## Task directions
Take the part of the listing that opens with the line containing "Find the location" and closes with the line containing "tweet-header: Robbie @rgsace·38", and give only those lines again with "particular element" changed to "specific element" and nothing else altered.

## Dataset entries
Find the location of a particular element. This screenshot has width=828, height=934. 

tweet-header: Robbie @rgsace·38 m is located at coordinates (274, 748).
---
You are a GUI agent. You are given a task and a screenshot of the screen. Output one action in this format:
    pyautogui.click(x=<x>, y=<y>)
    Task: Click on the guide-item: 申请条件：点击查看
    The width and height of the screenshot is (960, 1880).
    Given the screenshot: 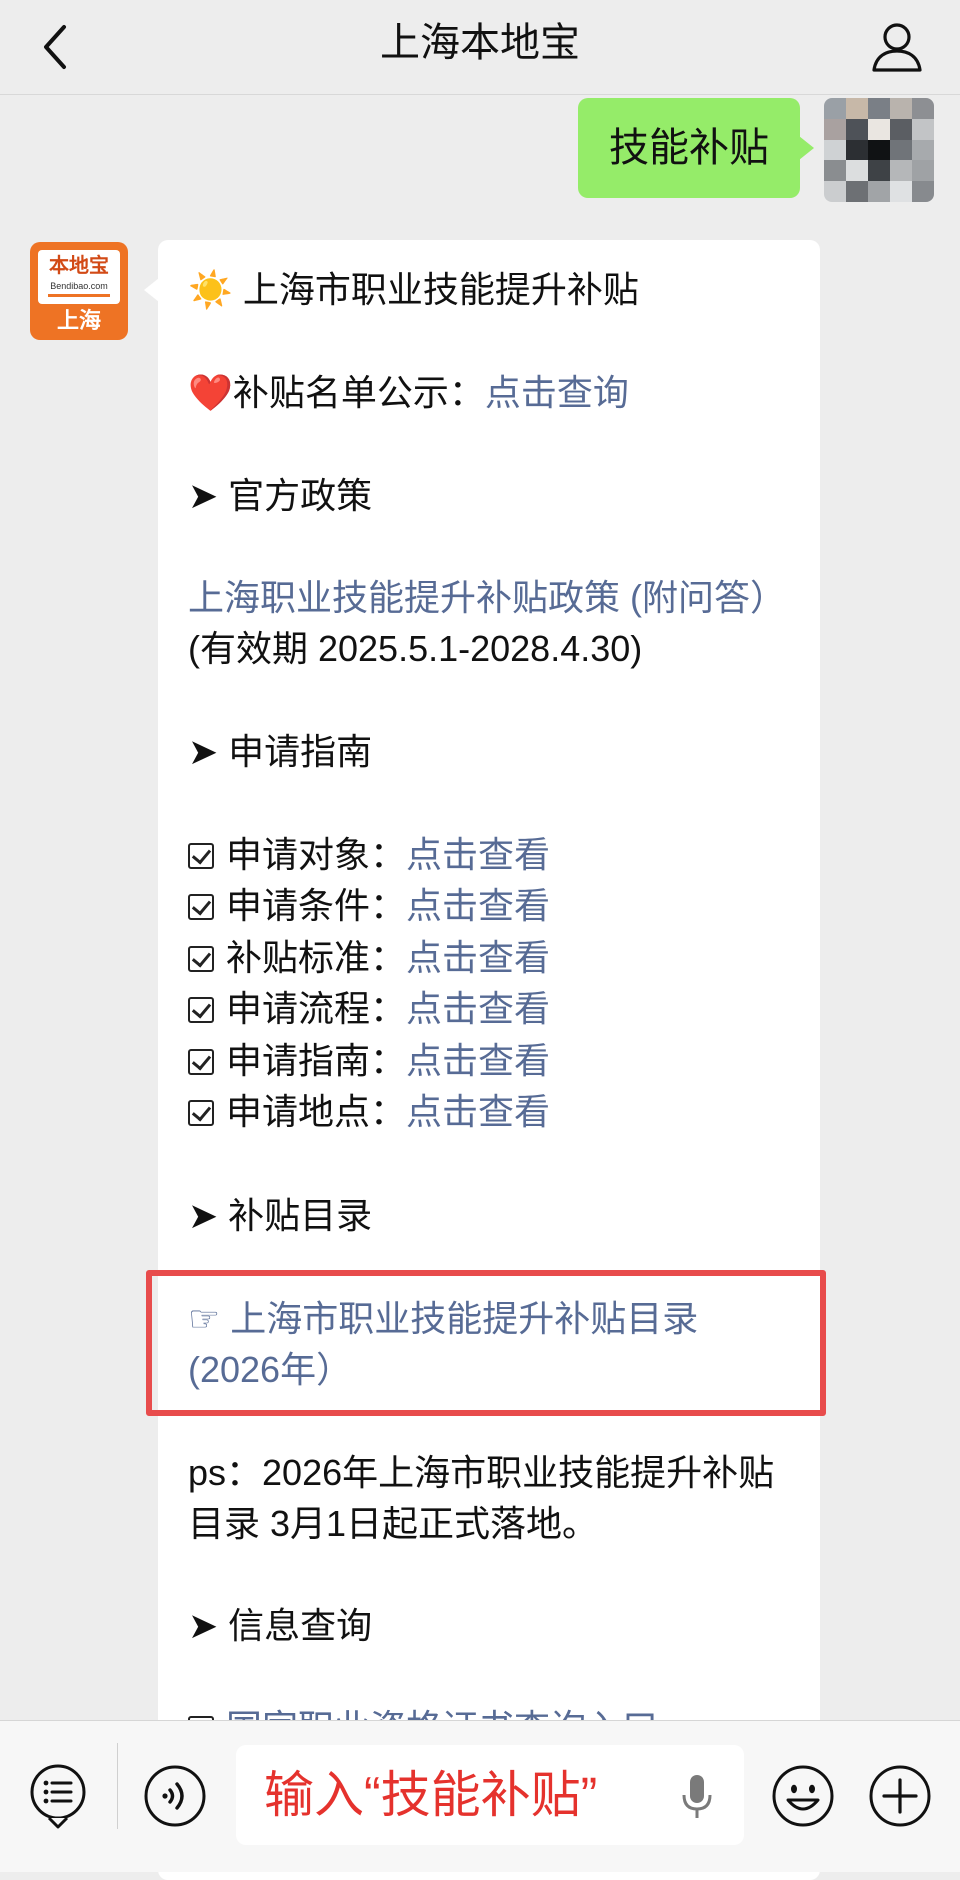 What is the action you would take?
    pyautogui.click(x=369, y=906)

## Exercise answer
Find the location of a specific element. This screenshot has width=828, height=934. 

tweet-header: Robbie @rgsace·38 m is located at coordinates (274, 748).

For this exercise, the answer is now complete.